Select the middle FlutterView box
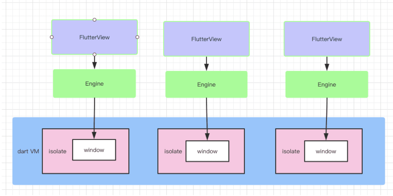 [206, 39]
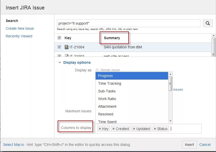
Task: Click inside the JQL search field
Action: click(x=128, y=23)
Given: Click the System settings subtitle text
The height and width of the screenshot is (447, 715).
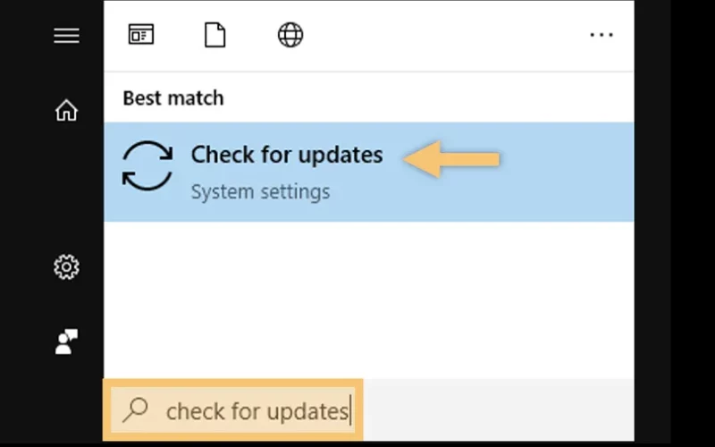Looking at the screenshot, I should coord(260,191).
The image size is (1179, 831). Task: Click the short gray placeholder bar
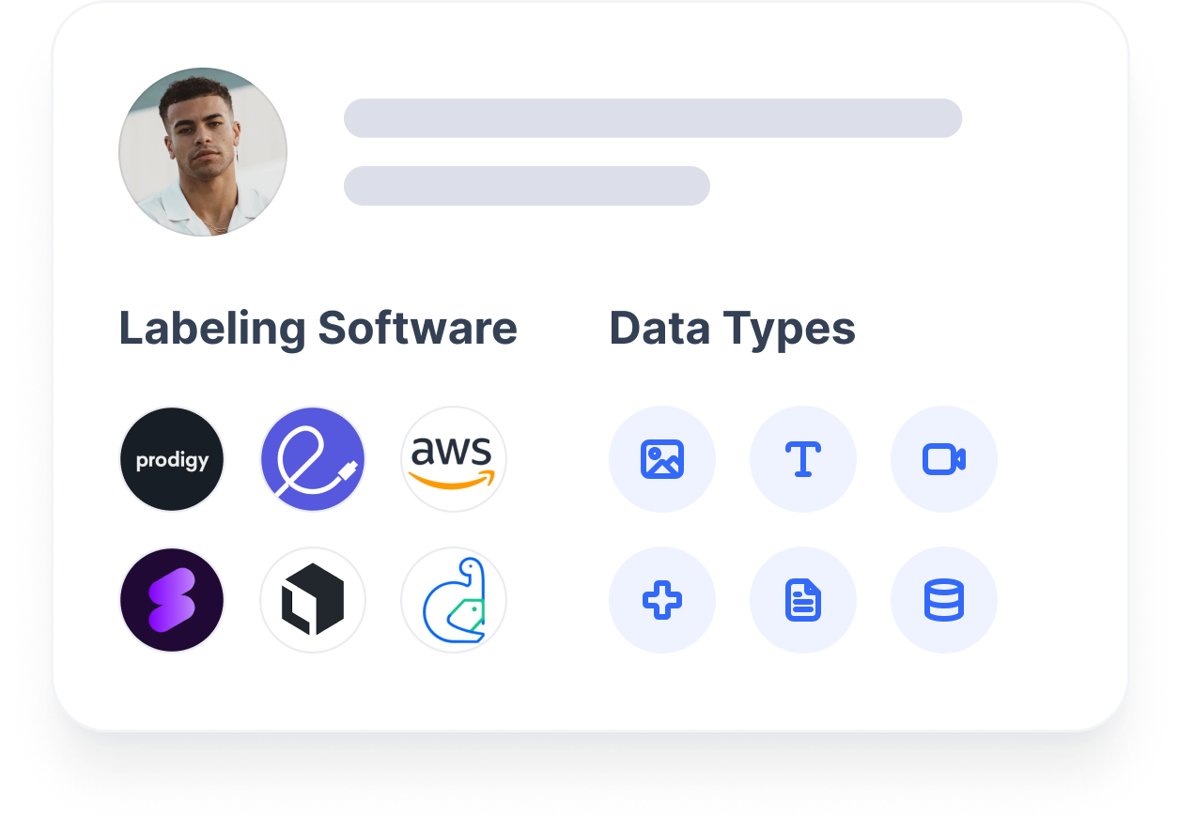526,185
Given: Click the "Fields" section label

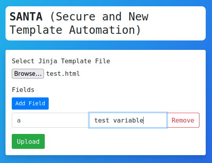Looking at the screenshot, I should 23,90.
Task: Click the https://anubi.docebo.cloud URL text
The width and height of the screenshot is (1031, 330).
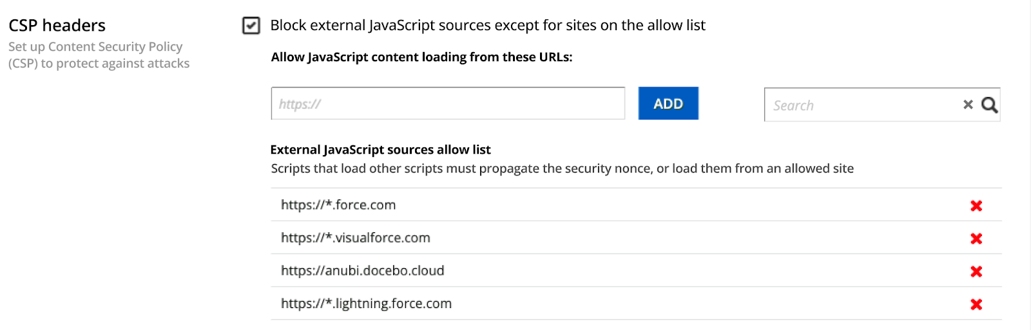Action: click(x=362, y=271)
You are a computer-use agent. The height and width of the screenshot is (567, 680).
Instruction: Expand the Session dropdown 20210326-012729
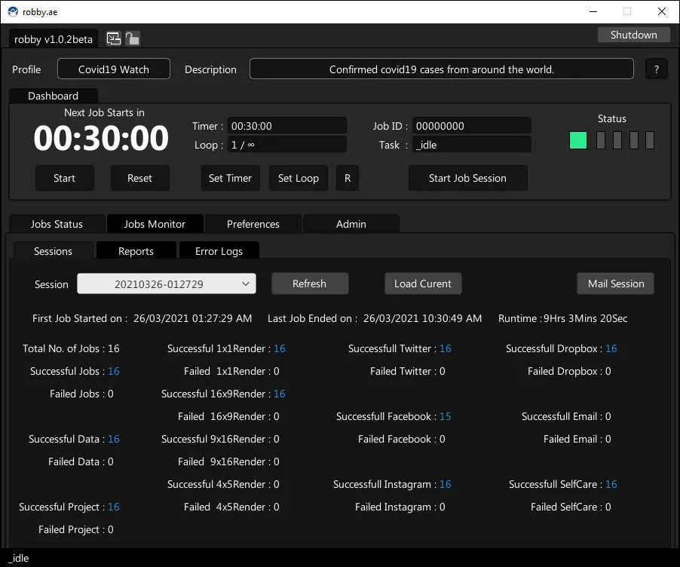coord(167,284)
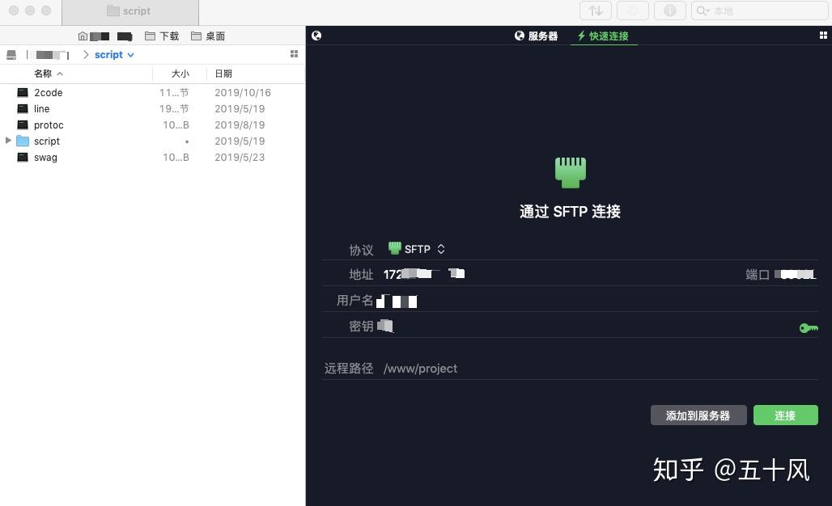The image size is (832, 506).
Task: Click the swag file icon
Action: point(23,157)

☆ ☆ ☆ ☆

Given task » Please repeat the material from its start through the line containing "Looking at the screenshot, I should 23,90.", swapping "subtitle" for "caption" and changing nothing else. Leave the pictures out.

The response »
Select the middle FlutterView box
 [206, 39]
Task: Click inside the JQL search field
Action: click(x=128, y=23)
Given: Click the System settings caption text
The height and width of the screenshot is (447, 715).
Looking at the screenshot, I should coord(260,191).
The image size is (1179, 831). Task: Click the short gray placeholder bar
526,185
Given: Click the "Fields" section label

Looking at the screenshot, I should 23,90.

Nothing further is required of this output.